----- Records shown -----
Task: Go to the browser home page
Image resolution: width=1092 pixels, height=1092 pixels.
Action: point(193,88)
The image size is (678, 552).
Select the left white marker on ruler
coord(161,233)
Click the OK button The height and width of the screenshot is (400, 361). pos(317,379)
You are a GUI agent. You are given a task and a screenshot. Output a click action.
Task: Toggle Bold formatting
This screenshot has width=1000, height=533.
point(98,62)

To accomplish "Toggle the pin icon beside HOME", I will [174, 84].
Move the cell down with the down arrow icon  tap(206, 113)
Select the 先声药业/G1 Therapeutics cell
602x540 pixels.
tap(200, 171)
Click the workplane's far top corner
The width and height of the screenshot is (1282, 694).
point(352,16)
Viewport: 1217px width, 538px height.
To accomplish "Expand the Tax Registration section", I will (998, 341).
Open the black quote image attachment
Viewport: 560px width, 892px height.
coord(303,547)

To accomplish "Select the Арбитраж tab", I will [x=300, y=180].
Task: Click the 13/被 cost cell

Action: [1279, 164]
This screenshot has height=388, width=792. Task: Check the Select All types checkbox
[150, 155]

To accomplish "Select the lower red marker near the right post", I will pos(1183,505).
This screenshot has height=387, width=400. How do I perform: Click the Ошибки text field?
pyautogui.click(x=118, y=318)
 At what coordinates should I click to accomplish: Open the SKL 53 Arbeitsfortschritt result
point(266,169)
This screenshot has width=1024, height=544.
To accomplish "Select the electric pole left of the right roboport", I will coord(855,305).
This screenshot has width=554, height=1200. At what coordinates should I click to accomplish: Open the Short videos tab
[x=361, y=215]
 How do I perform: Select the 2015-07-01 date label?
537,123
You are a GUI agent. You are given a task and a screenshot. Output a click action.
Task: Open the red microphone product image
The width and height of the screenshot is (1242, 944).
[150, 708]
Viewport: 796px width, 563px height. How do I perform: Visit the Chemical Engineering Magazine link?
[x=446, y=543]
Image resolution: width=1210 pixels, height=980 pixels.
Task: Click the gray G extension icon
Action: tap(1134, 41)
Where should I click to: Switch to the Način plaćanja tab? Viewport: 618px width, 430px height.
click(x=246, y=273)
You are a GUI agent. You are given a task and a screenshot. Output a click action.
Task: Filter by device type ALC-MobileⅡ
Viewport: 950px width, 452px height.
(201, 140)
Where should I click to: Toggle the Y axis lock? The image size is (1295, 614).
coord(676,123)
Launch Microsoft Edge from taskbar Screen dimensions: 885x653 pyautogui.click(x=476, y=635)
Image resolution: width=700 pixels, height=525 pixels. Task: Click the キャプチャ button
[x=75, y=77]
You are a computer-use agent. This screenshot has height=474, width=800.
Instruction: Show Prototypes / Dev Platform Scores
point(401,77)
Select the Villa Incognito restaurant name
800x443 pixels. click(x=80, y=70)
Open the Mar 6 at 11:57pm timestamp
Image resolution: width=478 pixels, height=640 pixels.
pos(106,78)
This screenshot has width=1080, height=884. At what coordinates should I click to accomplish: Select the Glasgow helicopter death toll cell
-----
Instructions for the task: Exactly as shown above, write out all the records.

Answer for the task:
Task: Go to the browser home page
Image resolution: width=1092 pixels, height=1092 pixels.
Action: point(193,88)
The image size is (678, 552).
Select the left white marker on ruler
coord(161,233)
Click the OK button The height and width of the screenshot is (400, 361). pos(317,379)
You are a GUI agent. You are given a task and a screenshot. Output a click action.
Task: Toggle Bold formatting
This screenshot has width=1000, height=533.
point(98,62)

To accomplish "Toggle the pin icon beside HOME", I will [174, 84].
Move the cell down with the down arrow icon  tap(206, 113)
Select the 先声药业/G1 Therapeutics cell
602x540 pixels.
tap(200, 171)
Click the workplane's far top corner
The width and height of the screenshot is (1282, 694).
point(352,16)
Viewport: 1217px width, 538px height.
To accomplish "Expand the Tax Registration section", I will (998, 341).
Open the black quote image attachment
Viewport: 560px width, 892px height.
coord(303,547)

To accomplish "Select the Арбитраж tab", I will [x=300, y=180].
Task: Click the 13/被 cost cell

Action: [1279, 164]
This screenshot has height=388, width=792. Task: Check the Select All types checkbox
[150, 155]

To accomplish "Select the lower red marker near the right post", I will pos(1183,505).
This screenshot has height=387, width=400. How do I perform: Click the Ошибки text field?
pyautogui.click(x=118, y=318)
 At what coordinates should I click to accomplish: Open the SKL 53 Arbeitsfortschritt result
point(266,169)
This screenshot has width=1024, height=544.
To accomplish "Select the electric pole left of the right roboport", I will coord(855,305).
This screenshot has width=554, height=1200. At what coordinates should I click to accomplish: Open the Short videos tab
[x=361, y=215]
 How do I perform: Select the 2015-07-01 date label?
537,123
You are a GUI agent. You are given a task and a screenshot. Output a click action.
Task: Open the red microphone product image
The width and height of the screenshot is (1242, 944).
[150, 708]
Viewport: 796px width, 563px height. How do I perform: Visit the Chemical Engineering Magazine link?
[x=446, y=543]
Image resolution: width=1210 pixels, height=980 pixels.
Task: Click the gray G extension icon
Action: tap(1134, 41)
Where should I click to: Switch to the Način plaćanja tab? Viewport: 618px width, 430px height.
click(x=246, y=273)
You are a GUI agent. You are given a task and a screenshot. Output a click action.
Task: Filter by device type ALC-MobileⅡ
Viewport: 950px width, 452px height.
(201, 140)
Where should I click to: Toggle the Y axis lock? The image size is (1295, 614).
coord(676,123)
Launch Microsoft Edge from taskbar Screen dimensions: 885x653 pyautogui.click(x=476, y=635)
Image resolution: width=700 pixels, height=525 pixels. Task: Click the キャプチャ button
[x=75, y=77]
You are a computer-use agent. This screenshot has height=474, width=800.
Instruction: Show Prototypes / Dev Platform Scores
point(401,77)
Select the Villa Incognito restaurant name
800x443 pixels. click(x=80, y=70)
Open the Mar 6 at 11:57pm timestamp
Image resolution: width=478 pixels, height=640 pixels.
pos(106,78)
This screenshot has width=1080, height=884. At what coordinates should I click to accomplish: Select the Glasgow helicopter death toll cell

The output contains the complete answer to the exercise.